* [WHAT IS REQUIRED]
Please carry on the text about Transnistria, starting right after its final sentence.

* [SELECTED PASSAGE]
-- START --

Transnistria (PMR)

Tiraspol & Bender 

& Moldova

  - darkometer rating:  8 -

Transnistria is a "breakaway republic" that "officially" is part of the Republic of Moldova, but unilaterally declared itself an independent state, with Tiraspol as its capital. However, this self-declared statehood is not recognized by any other country. Moreover, in 1992 a bloody civil war flared up briefly. Russian peacekeeping troops have been guarding the border between the two opposing sides ever since. 
To this day, Transnistria retains a curiously "Soviet" character, which is another element that makes it interesting to the dark tourist – together with the traces of the 1992 war. To actually travel to this exotic "geopolitical no-mans land" has its somewhat adventurous elements, but that's in a way an attraction in itself. And it's doable.     
More background info: The country "officially" calls itself the "PMR" ('Pridnestrovskaya Moldavskaya Respublica'), although the short name Transnistria (or Transdniestria) is more widely used informally. Tiraspol is the "capital" of the PMR, and Bender (or 'Bendery' in Russian, 'Tighina' in Romanian) is an important town on the "border" with Moldova. All the inverted commas here have to be put in precisely because the status of the country remains so contested. In fact, the country is not recognized as an independent state by any other country. (Except by two other breakaway provinces, namely Abkhazia and South Ossetia, which have been trying to split away from Georgia for years – the vested interests in their recognizing the PMR are thus only too apparent. Now that Russia has, following the recent conflict with Georgia in the summer of 2008, recognized these Caucasian provinces as independent States, it remains to be seen what Russia's longer-term standpoint in the Moldova-PMR question will be …for the foreseeable future, however, it's likely that nothing much will change.)
In particular, the PMR is not recognized by Moldova – and this remains at the heart of the conflict. A proper solution does not seem to be anywhere in sight. To this day, the border between the "PMR" and Moldova is secured by Russian soldiers. And you have to wonder what would happen if they were not there …
Let us first delve a bit further into the history behind it all: the 'PMR' declared independence in September 1990, i.e. even earlier than Moldova (which followed suit by formally seceding from the USSR in August 1991), i.e. early on in the process of the break-up of the former Soviet empire. Transnistria used to be part of the Moldovan Soviet Socialist Republic (MSSR) during the Soviet era.
So what brought about the conflict between Moldova and Transnistria in the first place? Well, there's an immensely convoluted and complicated historical background. Suffice it to say this much here: in 1940 the previously Ukrainian region of today's Transnistria was joined with what was the Bessarabia province of Romania, which, as part of the dealings between Hitler's Germany and Stalin's USSR (Molotov-Ribbentrop Pact), was thus incorporated into the Soviet Union. Together they formed the new MSSR.

-- END --

* [INFORMATION PROVIDED]
-- START --

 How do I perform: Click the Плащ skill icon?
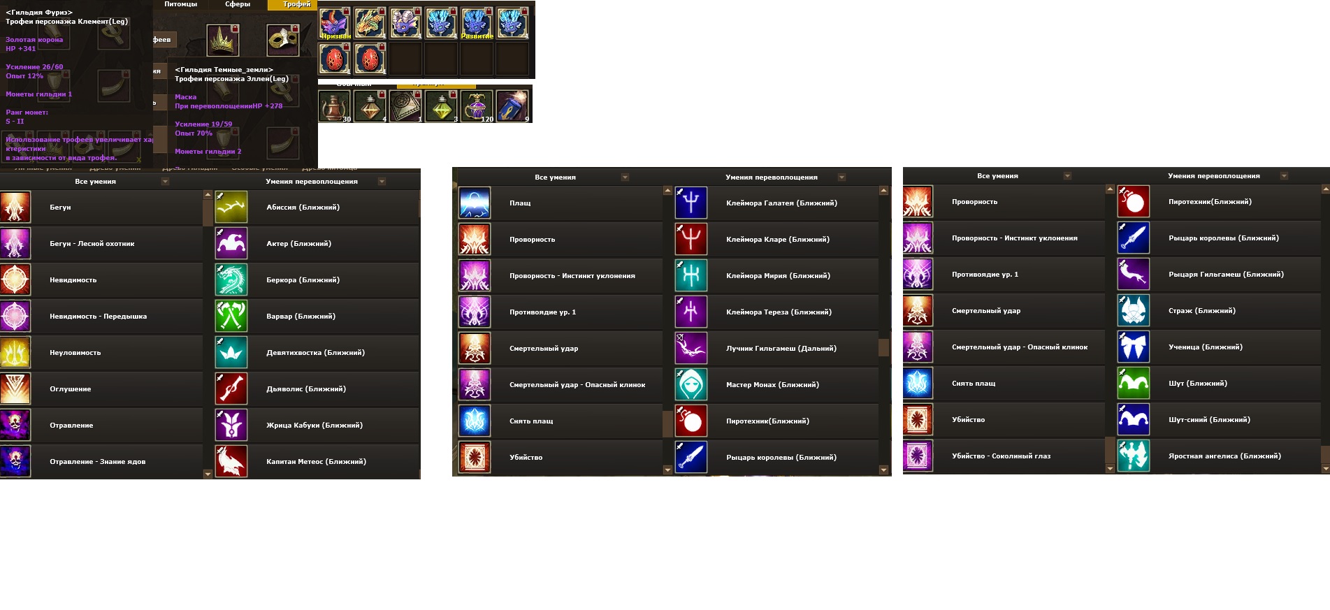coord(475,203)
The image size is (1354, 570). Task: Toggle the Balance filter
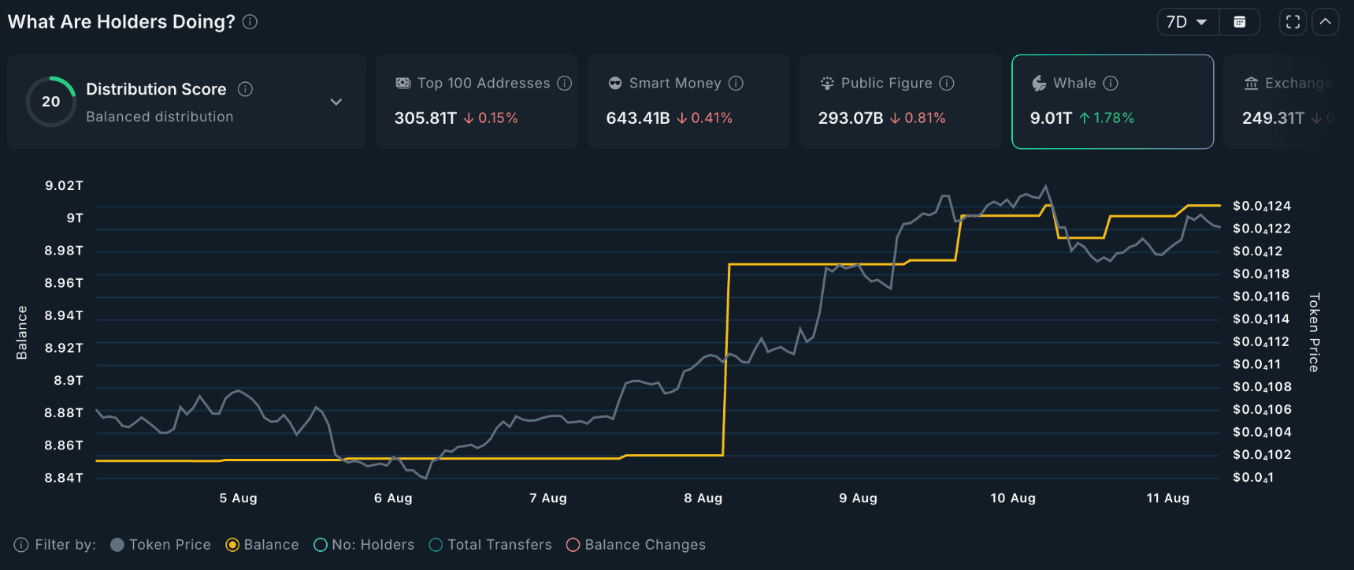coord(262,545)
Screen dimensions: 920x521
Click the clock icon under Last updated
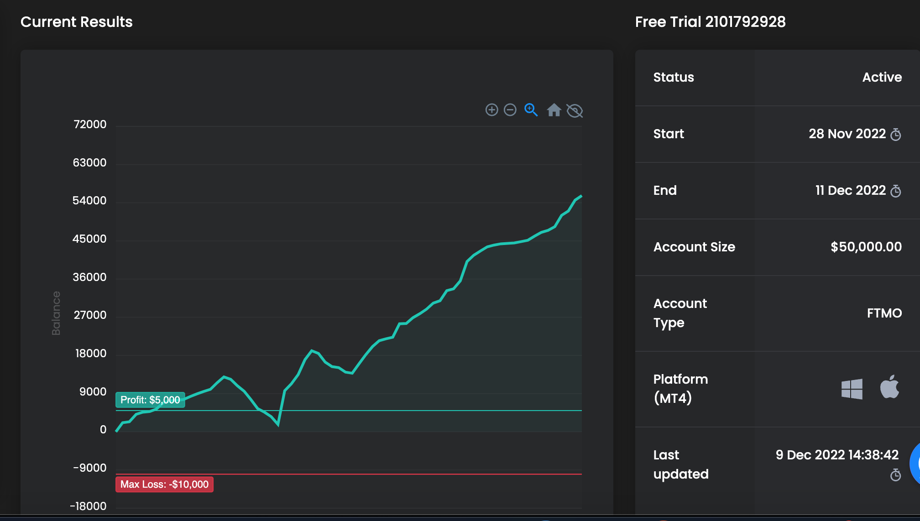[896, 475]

-- END --

* [EXERCISE ANSWER]
In 1941, Romania, as an Axis ally of the Nazis during World War II, reclaimed Bessarabia and also took over territory east of the river Dniester (Nestru) – hence the designation 'Transnistria' – extending even further east than today's Transnistria (even including Odessa). This territory, incidentally, was then also used for the deportation of Sinti and Roma as well as Romanian Jews (a less well-known chapter of the Holocaust, but no less deadly for the victims).
At the end of the War, the MSSR was reinstituted, again including former Bessarabia, now Moldova, as well as the small strip of land east of the Dniester, Transnistria. (While parts of the transitional 'Transnistria' under Romanian rule ended up part of Ukraine again).
When the MSSR broke away from the USSR in 1990/91 and the Moldovans declared those artificial wheelings-and-dealings during WWII "null and void", the Transnistrians argued that the equally artificial inclusion of their territory in Moldova should then no longer be valid either. Moldova disagreed. Transnistria insisted. (They also had fears concerning a possible reunification of Moldova with Romania).
The conflict became violent, and peaked in 1992 when war broke out, notably in the Transnistrian town of Bender, or Bendery, which is located on the "other", i.e. western, bank of the river, with a strategically important bridge across it (more fighting took place in Dubossary too).
Russian forces eventually intervened to bring the military conflict to a halt. And to this day Russian peacekeeping forces are keeping the lid of this volatile pot from being blown off again.
An important element in the conflict is partially ethnic, or at least cultural. While Transnistria considers itself to be part of the larger Russian cultural area (official PMR propaganda keeps emphasizing that the Transnistrian region had never been part of the Ottoman empire or Romania), the Moldovan side leans more towards the West, increasingly so in recent years since the latest enlargement of the EU (which Moldova ultimately strives to join).
Language is an important factor too: Moldova, because of its historic associations with Romania, reintroduced Romanian as the country's official language – without calling it 'Romanian', though. The official designation is "state language" (limba de stat) or "our language" (limba noastra). This move thus excluded the Slavic part of the population, i.e. the majority east of the river. To this day, Russian remains the predominating language in Transnistria – and even Romanian, officially referred to here as "Moldovan" is still written in the Cyrillic alphabet (as in Soviet days), whereas in Moldova the Latin script reigns supreme, and the official 'Moldovan' – i.e. Romanian, really – is spoken, even though most people can still speak Russian and use it as a lingua franca, unofficially, as it were.
It's a lot more complicated than this mini-account can cover, but for the purposes of this website, this has to be it in a nutshell.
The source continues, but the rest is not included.